2. Google Keyword Trends
One of my favorite things Google does is provide historical information on the popularity of certain search terms. If you're trying to figure out how to optimize your website for search engines, what words potential customers are using to find information and overall linguistic trends that you might not be aware of, there's no better tool than Google Trends.
If you have an interest in startups, check out how interest in startups has waned over time. It's starting to increase again, but not at the rate you'd expect with all of the recent hoopla over IPOs from WhatsApp, Facebook, Twitter and AirBnb. A word you may (or may not!) know, bootstrap, can be used as a synonym with many types of startups. If you look at the trending of "bootstrap" I think you will be pleasantly surprised. You'll probably start calling your startup a bootstrap, and hey, I think that actually might be a smart choice.
As any marketing pundit can tell you, speaking the same language as your customers is critical to your success. The value of checking in on Google trends, especially if you're an internet-based business, cannot be overestimated.
First off, if you don't use Twitter you need to start immediately. In the next 24 months, I sincerely believe that Twitter will be THE major marketing and direct sales channel.
If you do use Twitter and you don't use NeedTagger, you should really look into this free service. NeedTagger allows you to create one "stream" and monitor it for mentions (they make you pay for more streams). In plain English, NeedTagger allows you to monitor conversations and complaints from people on Twitter--you can then interact with them, provide them with useful advice, grow your brand authority and hopefully convert a few of them into paying customers.
If this didn't blow your mind, consider this: imagine if during the gold rush there was a free tool that allowed you to monitor every mine and stream for gold, then reported it to you in a timely and easy to read format. If you were using this tool, do you think you'd be more or less likely to find a decent supply of gold than if you were just panning for gold?
Briefly revisiting Google trends, I do not understand "wonk," its popularity, or that it's generally considered to be a positive word. It sounds like a straight up insult to me.
Even though this isn't as revelatory as some of the other recommendations I've made in this blog post, Entrepreneur Magazine is worth your time. One of the primary benefits of Entrepreneur.com is that websites aren't saturated with its content. Compared to BuzzFeed, Jezebel, Forbes, HuffPost or any of the major publications Entrepreneur is relatively unknown. The content is outstanding for sharing with followers when you don't have time to create original material. Nuff said.
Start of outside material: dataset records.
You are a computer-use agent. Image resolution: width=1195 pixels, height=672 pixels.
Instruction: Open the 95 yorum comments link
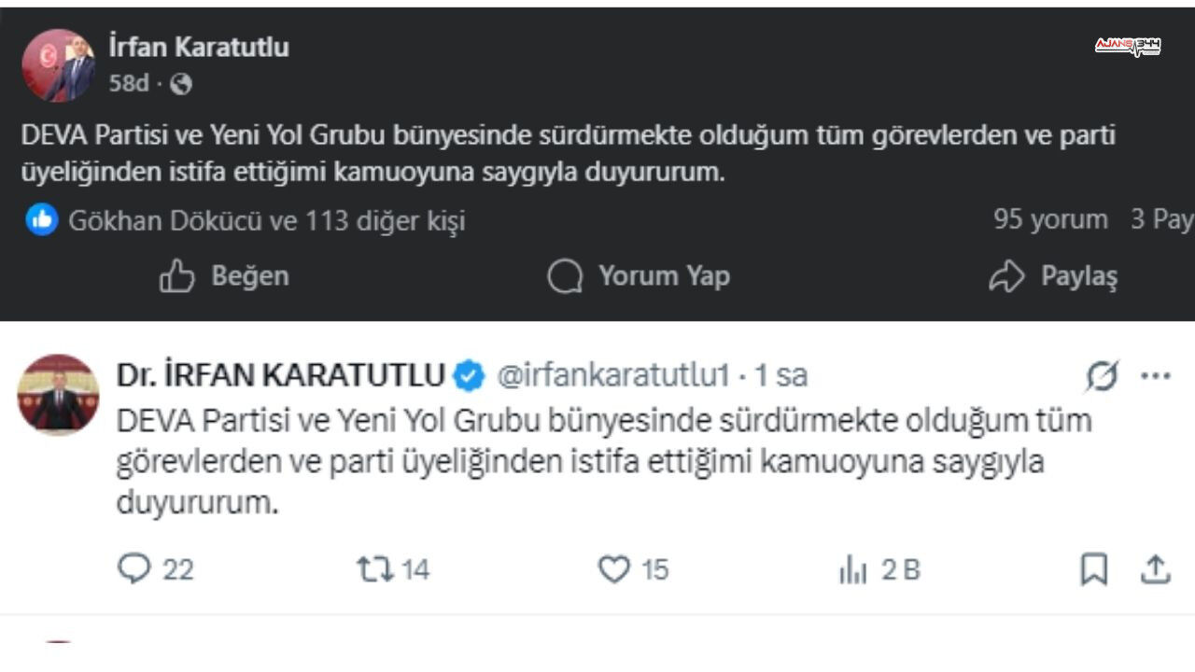click(x=1050, y=220)
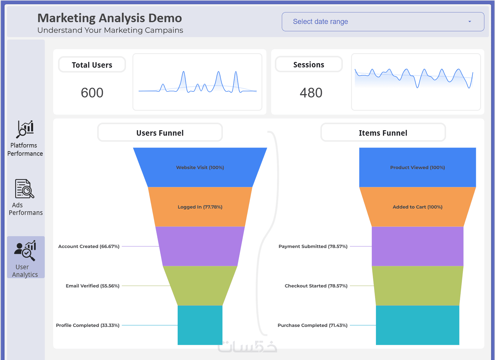The height and width of the screenshot is (360, 495).
Task: Click the Total Users card title
Action: [92, 65]
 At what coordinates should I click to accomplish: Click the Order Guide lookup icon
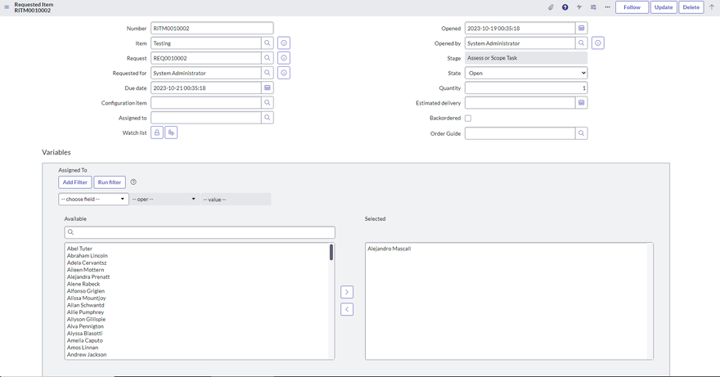pos(581,132)
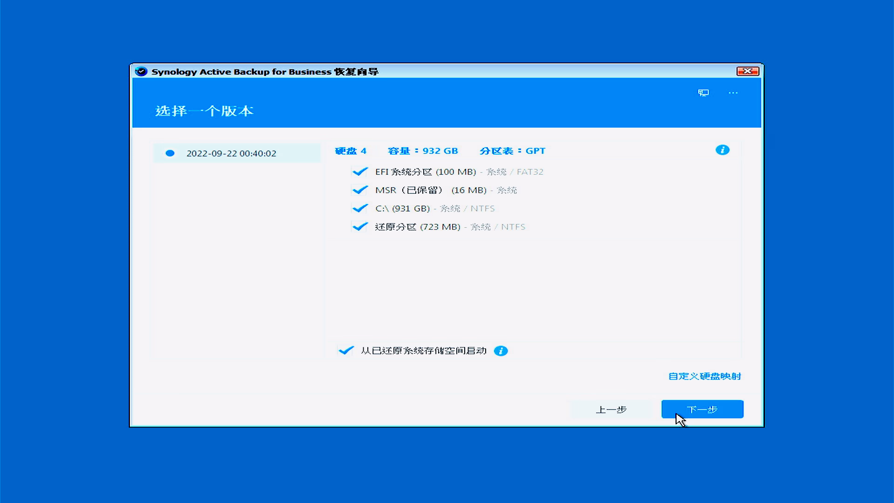Click the EFI partition label text
Screen dimensions: 894x503
(x=425, y=172)
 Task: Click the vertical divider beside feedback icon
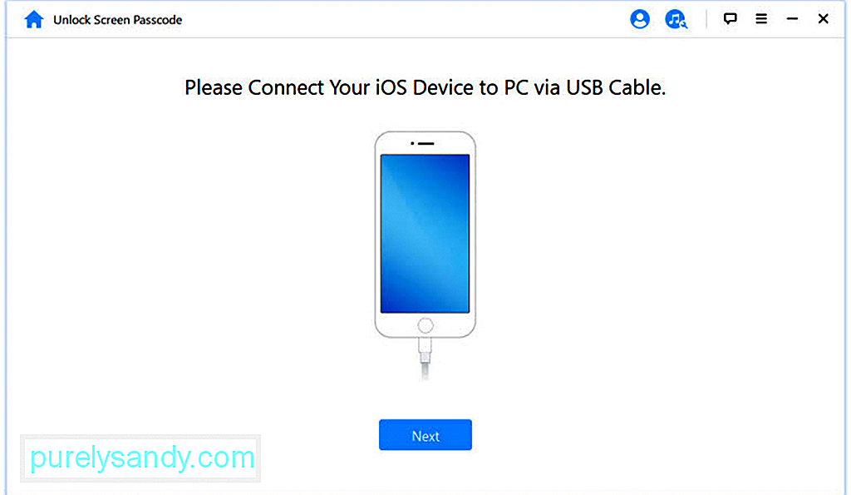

All of these tools provide you with lots and lots of information, which is great. However, beyond having and understanding the information you need to do something.
Customer service and brand reputation are what all of these tools are about. Many sites will tell you they can increase the effectiveness of your sales and marketing but ultimately what matters is the relationships you build with your customers. All of these tools are amazing resources, but the best thing you can do for your business is to concentrate all of your efforts on brand advocacy. High growth companies create cult followings by combining two elements: branding design and product performance. If you can combine both of these elements and then support them, let's say your branding is built upon superior products (i.e. Apple), you have a much greater chance of success.